President Nayib Bukele made waves recently when he announced his intention to have El Salvador become the first sovereign nation to adopt Bitcoin as legal tender. He announced this at the Bitcoin 2021 Conference in Miami.
For Bukele, the move will hopefully spur an economy that has sagged under his watch. First elected in 2019, Bukele was seen as a progressive who attracted votes due to his youth and strong command of social media. The reality of two years of his rule hasn’t matched the hype, however, as economic growth has averaged 2.3 percent in recent years, according to the World Bank. Bukele has also should some authoritarian tendencies.
While El Salvador quickly responded to the pandemic with cash transfers, food distribution to the poor, hospitals, payment deferrals, and tax extensions, COVID has hit the country hard. They need a boost and perhaps Bitcoin will bring it.

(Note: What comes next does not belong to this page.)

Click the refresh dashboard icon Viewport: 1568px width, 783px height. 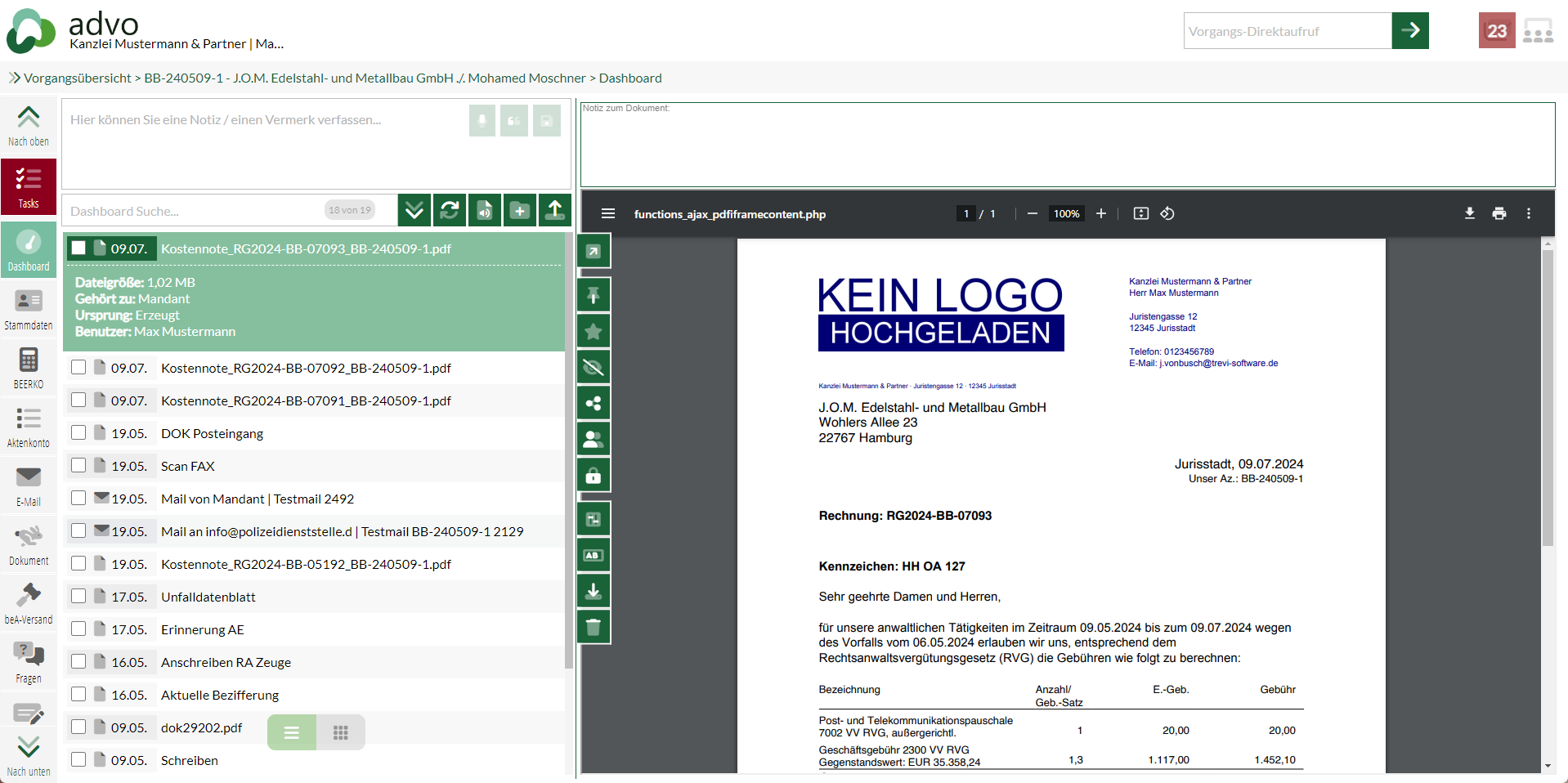point(450,210)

One area it should help in is remittances. Twenty per cent of the eight million Salvadorans live abroad, with many sending remittances home. Those remittances, accounting for more than 20 per cent of GDP, are key to the economy, but excessive fees and delivery inconvenience hamper their impact.

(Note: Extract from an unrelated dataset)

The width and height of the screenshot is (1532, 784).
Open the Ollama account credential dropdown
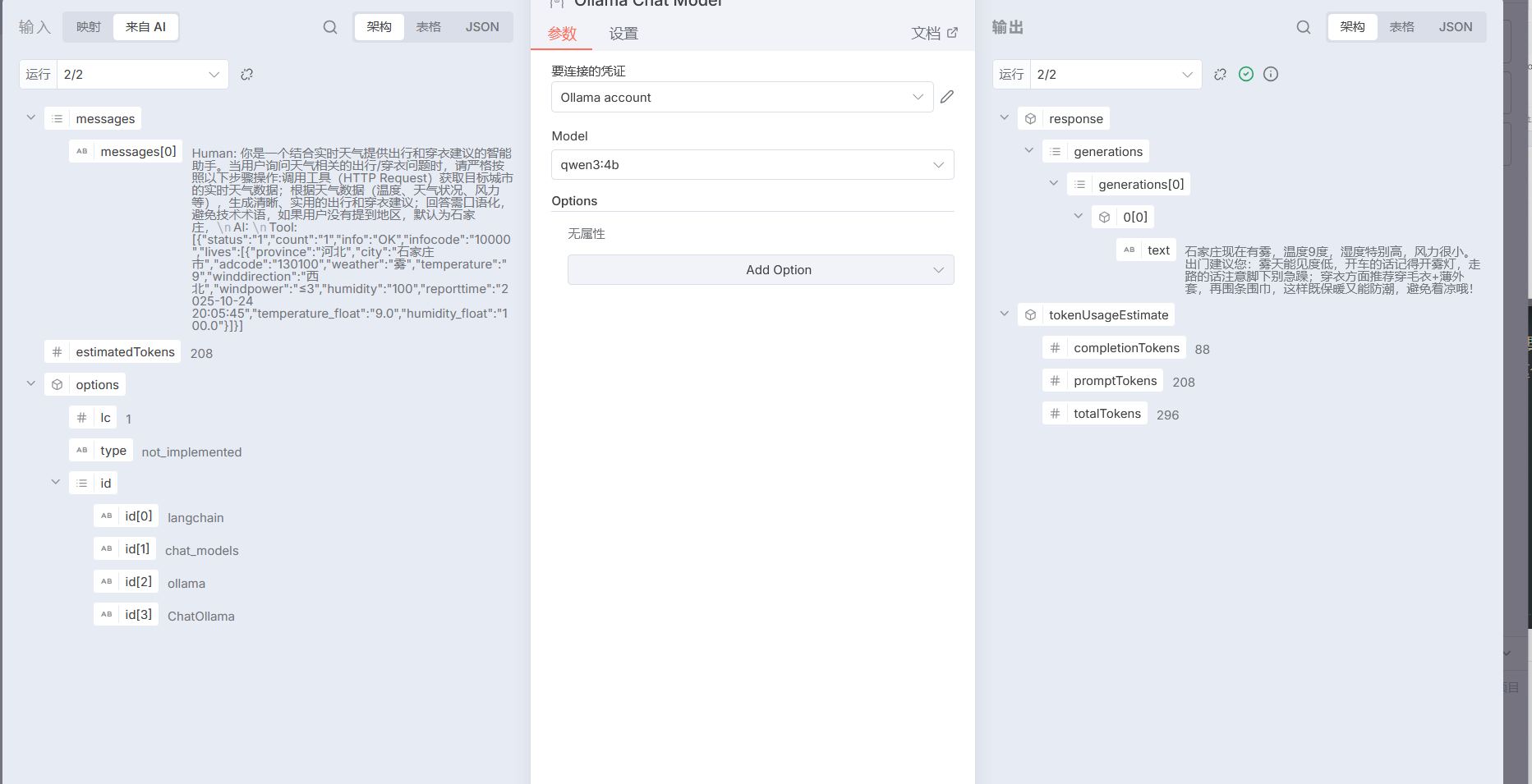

Those are a few reasons why Bukele took the step, Blockchain Coinvestors managing partner Matthew Le Merle said. A venture capital fund of funds, Blockchain Coinvestors invests in blockchain and cryptocurrency projects.

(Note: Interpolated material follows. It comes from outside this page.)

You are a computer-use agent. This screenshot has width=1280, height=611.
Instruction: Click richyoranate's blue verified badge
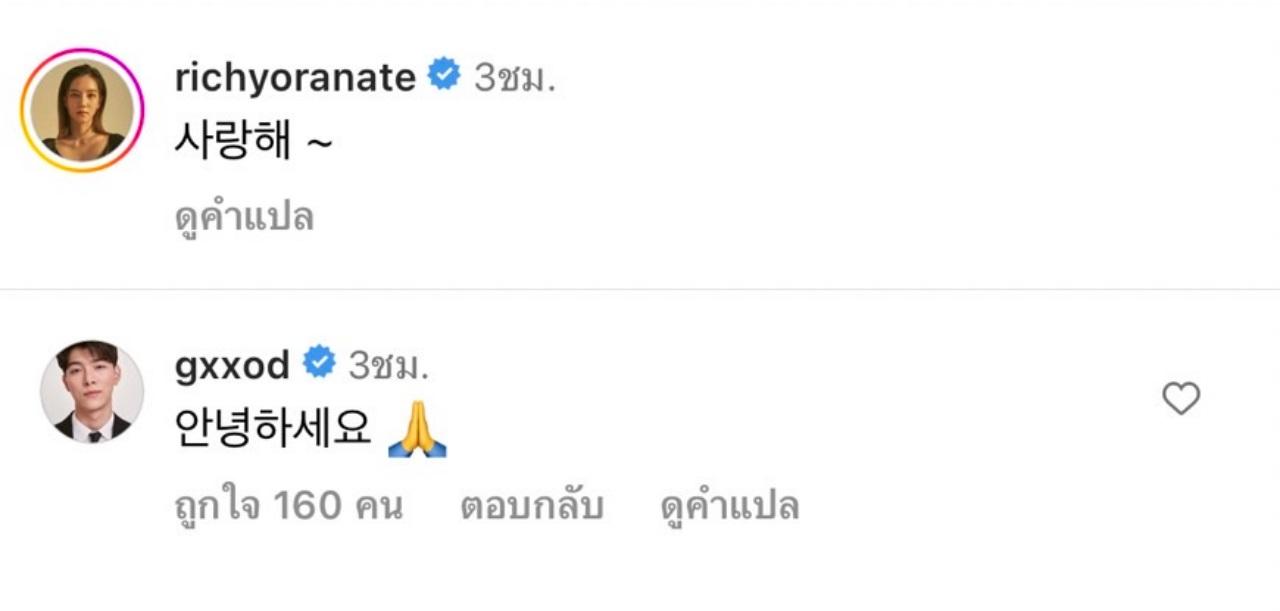pyautogui.click(x=443, y=76)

“When you live in a country with a reliable and relatively stable fiat currency, it is sometimes hard to understand the attractiveness and utility of Bitcoin,” he said. “When you are a citizen of a country with a less secure, less reliable, less stable fiat currency, you fully understand why Bitcoin serves such an important role, and yes you want your country to support its usage officially”
Le Merle said he expects other small countries to follow Bukele’s lead, reasoning they are not market movers or contenders for reserve currency status. While many large countries are looking at CBDCs, they will eagerly watch these developments to gauge their impact.
“We could not be more excited than to see central banks beginning to agree that Bitcoin has a role in their financial ecosystems as a trustworthy complement to their fiat currencies,” Le Merle said. “As Satoshi told us ‘the central bank must be trusted not to debase the currency, but the history of fiat currencies is full of breaches of that trust.’ By complementing a fiat currency with Bitcoin, a central banker can make sure the citizens he/she serves sleep well at night.”